Selected passage:

COTS servers, x86 vs ARM, NIC offload, SmartNIC/DPU, DC design, vendor HW stacks, NFVI, sizing methodology
1. What Is 5GC Hardware — The Simple Version
5GC NFs run on standard COTS (Commercial Off-The-Shelf) servers — the same x86 platforms used in enterprise data centres, from Dell, HPE, Lenovo, or SuperMicro. The difference is in how those servers are configured and which peripherals they carry. An AMF pod can run on any modern Xeon server. A UPF pod forwarding 100 Gbps of GTP-U traffic cannot — it needs specific NIC hardware, hugepages, CPU pinning, and NUMA-aware scheduling.
The other difference from enterprise is the data centre itself. A 5GC DC must support high power density (up to 20 kW per rack for UPF-heavy deployments), carrier-grade redundancy (2N power, dual corded servers, geo-redundant DC pair), and a network fabric that delivers < 0.5 ms east-west latency between NFs. Get the hardware wrong and no amount of software tuning recovers the performance.
| 3GPP Reference |
| ETSI GS NFV-INF 001 — NFV Infrastructure requirements |
| GSMA NG.126 — Cloud Infrastructure Reference Model for 5G Core |
| 3GPP TS 28.500 — Management concept, architecture and requirements for mobile networks |
2. Architecture — The Hardware Stack
Typical 5GC Server Specifications
| Component | Signalling-Plane NFs (AMF, SMF, PCF) | User-Plane (UPF) | Notes |
| CPU | 2× Intel Xeon Scalable 4th Gen or AMD EPYC — 32–48 cores each | Same — but CPU pinning mandatory for DPDK workers | Disable C-states in BIOS for UPF servers. C-state transitions add ms-level jitter. |
| RAM | 256–512 GB DDR5 ECC | 256–512 GB DDR5 ECC + hugepages pre-allocated | SMF needs large RAM for session state. UPF needs hugepages for DPDK. |
| NIC | 2× 25 GbE — management + SBI | 2× 100 GbE SR-IOV (Mellanox ConnectX-7 or Intel E810) | UPF NIC choice directly determines max throughput. |
| Storage | NVMe SSD RAID-1 for OS; shared NVMe for UDR/CHF logs | OS NVMe only — UPF is stateless | UDR needs low-latency NVMe for subscriber DB I/O. |
| Form factor | 2U rack-mount, hot-swap drives, dual corded PSU | Same — no spinning disk | Carrier-grade: hot-swap everything, no single cable failure. |
Table 1 — 5GC server specifications by NF role. The hardware difference between signalling and user-plane NFs is primarily NIC type and hugepages.

Supplied information:
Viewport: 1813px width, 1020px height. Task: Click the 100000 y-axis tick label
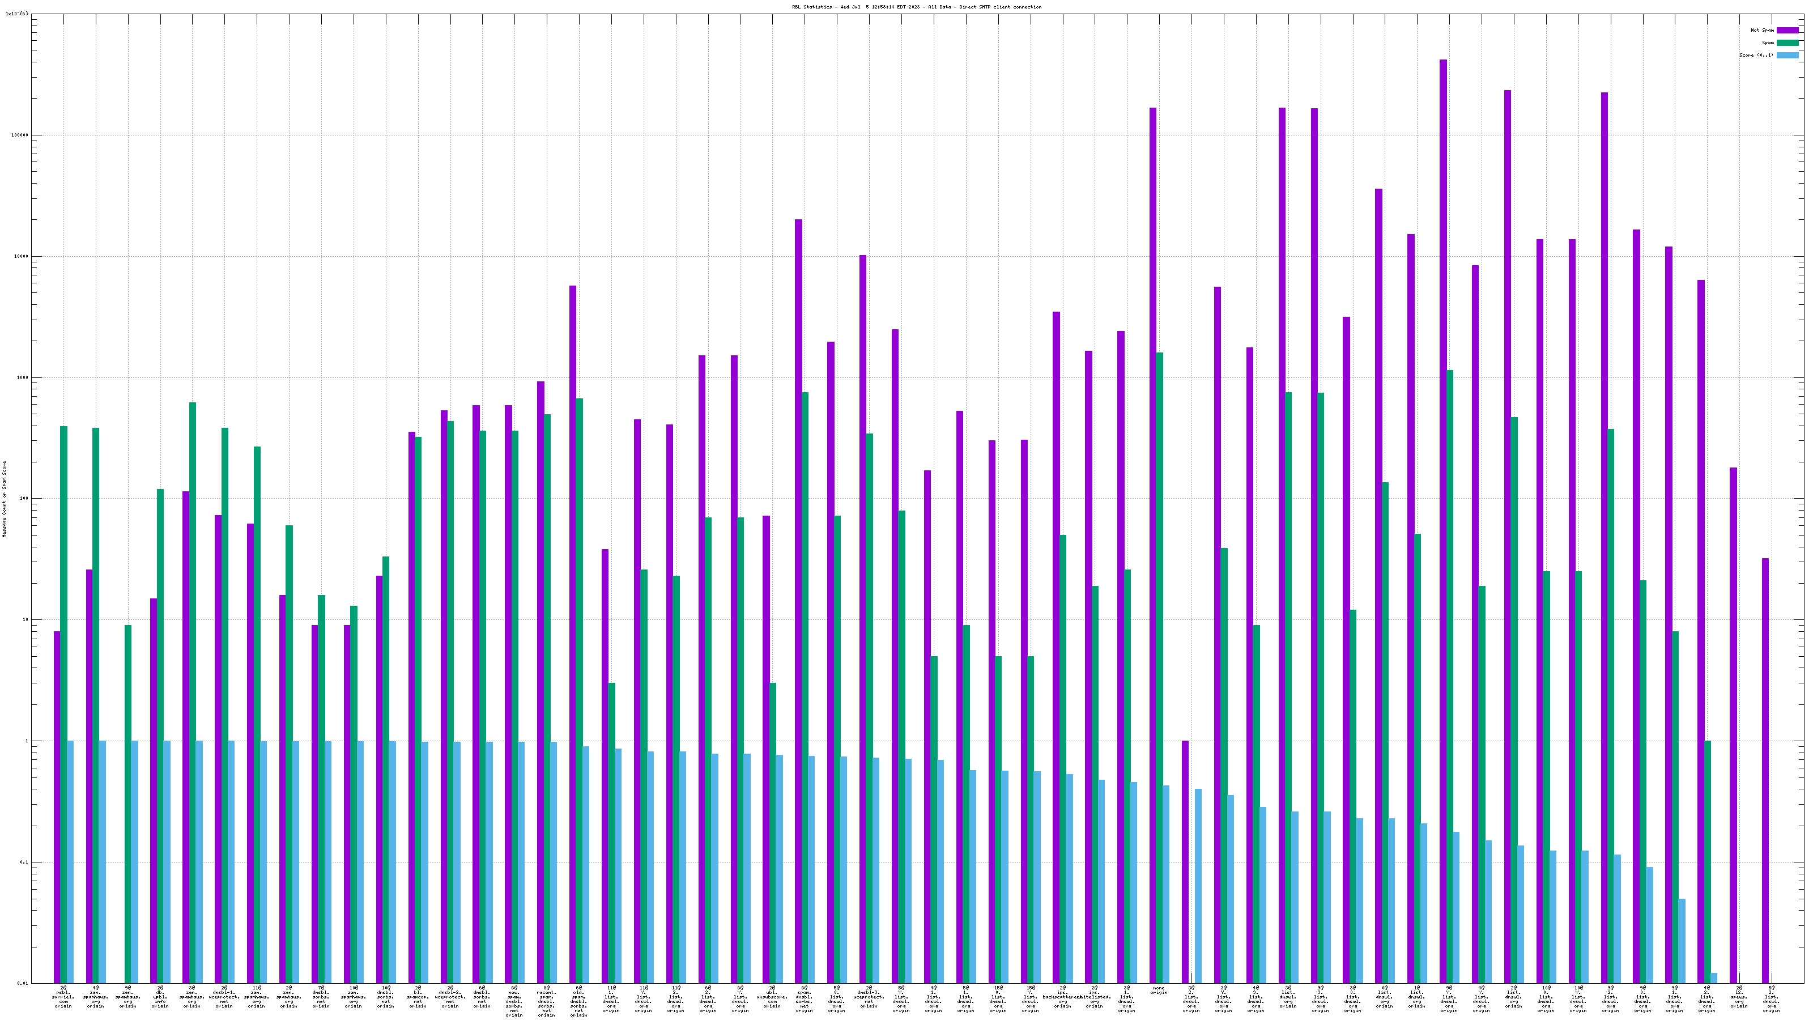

What is asked:
Carry on the 5G core server hardware write-up from its table caption, in the same style.

Result of this exercise:
x86 vs ARM
| Dimension | x86 (Intel/AMD) | ARM (Huawei Kunpeng, Ampere Altra) |
| Ecosystem maturity | Dominant — all NF vendors ship x86-native builds | Growing — Ericsson, Nokia, Huawei have ARM roadmaps; check version support matrix |
| Power efficiency | ~200–300W per socket at full load | 30–50% lower power for equivalent throughput |
| DPDK support | Mature, extensively tested | Supported but smaller ecosystem — fewer NIC driver options |
| GCC operator use | Universal — all SA deployments currently x86 | On roadmap — ARM UPF deployments expected 2025+ |
| Decision | Default choice — zero risk | Choose only if power/cooling is a primary constraint and vendor supports ARM version |
Table 2 — x86 vs ARM for 5GC. ARM offers power efficiency but requires explicit vendor version support validation before commitment.
NIC Selection — The UPF Bottleneck
| NIC Type | Max Throughput | Key Feature | Best For |
| Standard 10/25 GbE NIC | 10–25 Gbps | No offload — software only | Signalling-plane NFs only (AMF, SMF) |
| 100 GbE SR-IOV (Intel E810 / Mellanox ConnectX-6) | 100 Gbps | SR-IOV VFs, RSS, hardware filters | UPF N3/N6 — required for any serious user-plane throughput |
| SmartNIC / DPU (Nvidia BlueField-3) | 100–400 Gbps | ARM co-processor, GTP-U offload, inline IPsec | UPF with GTP-U hardware offload — frees host CPU for session management |
| Intel IPU (E2000) | 100 Gbps | Programmable pipeline, P4-based offload | Advanced UPF offload — less deployed than BlueField currently |
Table 3 — NIC options for 5GC. SR-IOV 100 GbE is the minimum for UPF production deployments. SmartNIC/DPU enables GTP-U hardware offload and frees CPU for control plane work.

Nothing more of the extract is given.